# Howdy all



## snoack (May 12, 2008)

New to this forum, thought I'd say hello before I start off and running.

Currently a 1st brown in non-traditional TKD, starting a black belt prep class next month.  It's something new our school has added, my estimated testing time for Black is early-mid August.

A little more about myself-

in addition to TKD, I earned a Black belt in HTM (Viet Namese art derived from TKD, Muay Thai, and Judo with a mix of Ranger hand-to-hand combat training) about 20+ years ago.  I'm a voracious devourer of written material, always looking to add new techniques to my repitoire.  My school has a 2 month rotation (1st month- sparring w/block and counter, step training- 2nd month- forms w/stance and position/technical kick training).  Been here for nearly 4 years, probably going to start teaching in September.

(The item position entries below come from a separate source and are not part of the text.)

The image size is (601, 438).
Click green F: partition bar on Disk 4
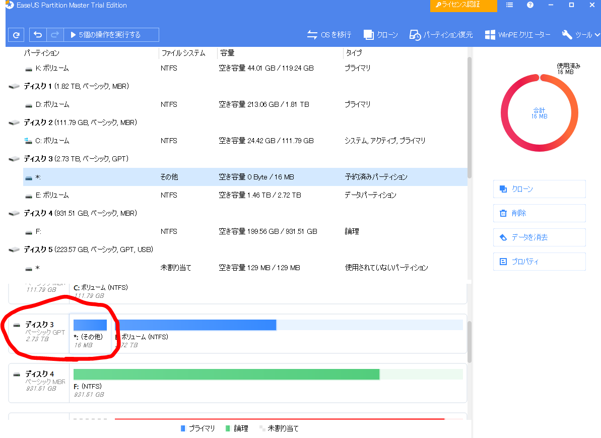[226, 374]
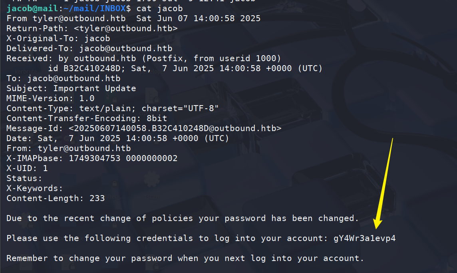Click the 'X-UID: 1' header line

[x=27, y=168]
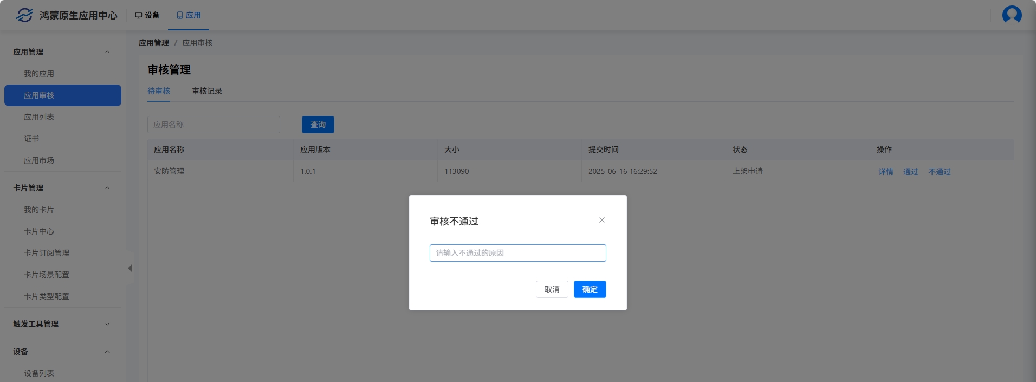Focus the 应用名称 search input
1036x382 pixels.
213,125
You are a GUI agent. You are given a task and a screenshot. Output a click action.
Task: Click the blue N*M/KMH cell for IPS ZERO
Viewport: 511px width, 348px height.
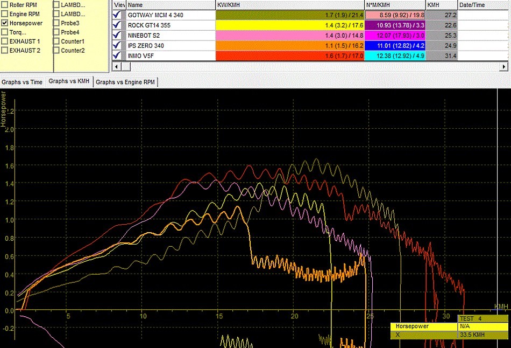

Hope to gain and share a lot of insight and knowledge from this forum.

Thanks for having me.


----------



## terryl965 (May 12, 2008)

Welcome and I am sure you will find alot of info around here. May I ask what is a *non traditional TKD, *I have never heard this phase.


----------



## snoack (May 12, 2008)

terryl965 said:


> Welcome and I am sure you will find alot of info around here. May I ask what is a *non traditional TKD, *I have never heard this phase.


 
the biggest differentiator is stances and guard positioning.  Traditional employs more front stances with guards placed on your hips (wish I had a picture, but I'm sure you can imagine it) Non-traditional uses more of a western-style, boxing guard hand placement.  Typically, Jhoon Rhee system is more of a non-traditional, hybrid style.

Hope that explains it.


----------



## terryl965 (May 12, 2008)

snoack said:


> the biggest differentiator is stances and guard positioning. Traditional employs more front stances with guards placed on your hips (wish I had a picture, but I'm sure you can imagine it) Non-traditional uses more of a western-style, boxing guard hand placement. Typically, Jhoon Rhee system is more of a non-traditional, hybrid style.
> 
> Hope that explains it.


 
Yes I am very aware of Jhoon Rhee system so I understand completely.


----------



## Kacey (May 12, 2008)

Welcome, and happy posting!  :wavey:

I've never heard "non-traditional" either.... but I have to say that the Ch'ang H'on / ITF TKD I've been learning for 21 years sounds pretty much like what you call "non-traditional" - but I'm not sure that I'd call it that!


----------



## stone_dragone (May 12, 2008)

Greetings and welcome to MT!


----------



## 14 Kempo (May 12, 2008)

Hello and welcome to MartialTalk ... enjoy!


----------



## Hawke (May 12, 2008)

Greetings,

Welcome to Martial Talk.

Thanks for introducing yourself.

Glad you found an honorable art you can dedicate your life to and spread it to others.


----------



## hapkenkido (May 12, 2008)

hello and welcome to MT.


----------



## IcemanSK (May 12, 2008)

Welcome to MT!


----------



## Dagney Taggert (May 13, 2008)

Welcome!


----------



## morph4me (May 13, 2008)

Hello, welcome to MT


----------



## snoack (May 13, 2008)

Kacey said:


> Welcome, and happy posting! :wavey:
> 
> I've never heard "non-traditional" either.... but I have to say that the Ch'ang H'on / ITF TKD I've been learning for 21 years sounds pretty much like what you call "non-traditional" - but I'm not sure that I'd call it that!


 
Non-traditional is what my instructor has always called it.

Thanks all.  It's nice to have a place to talk about something that we all share a love and understanding of.  I'm also big time into weight lifting (not a BBer, but I train to some pretty well defined splits- but more with a strength/quickness/endurance focus) and was fortunate enough to have found a forum to talk about that as well.  It's nice because, except in rare circumstances, it's not something you can really discuss with your friends or family because most of the time it's either something they're not involved in or don't have an interest in.

Thanks again for welcoming me.  I'll be spending the majority of my time in the general MT forum.


----------



## OnlyAnEgg (May 13, 2008)

Welcome to Martial Talk!


----------



## Drac (May 13, 2008)

Greetings and Welcome...


----------



## Tez3 (May 13, 2008)

Welcome to MT! I've found clicking onto 'new posts' first has led me to all sorts of interesting martial arts subjects outside my own style, I've learnt a lot.


----------



## Steel Tiger (May 13, 2008)

Hello and welcome to MT.


----------



## arnisador (May 15, 2008)

Welcome!


----------



## Jack Meower (May 16, 2008)

Greetings!  I'd love to hear more about HTM.  I've never heard of that.


----------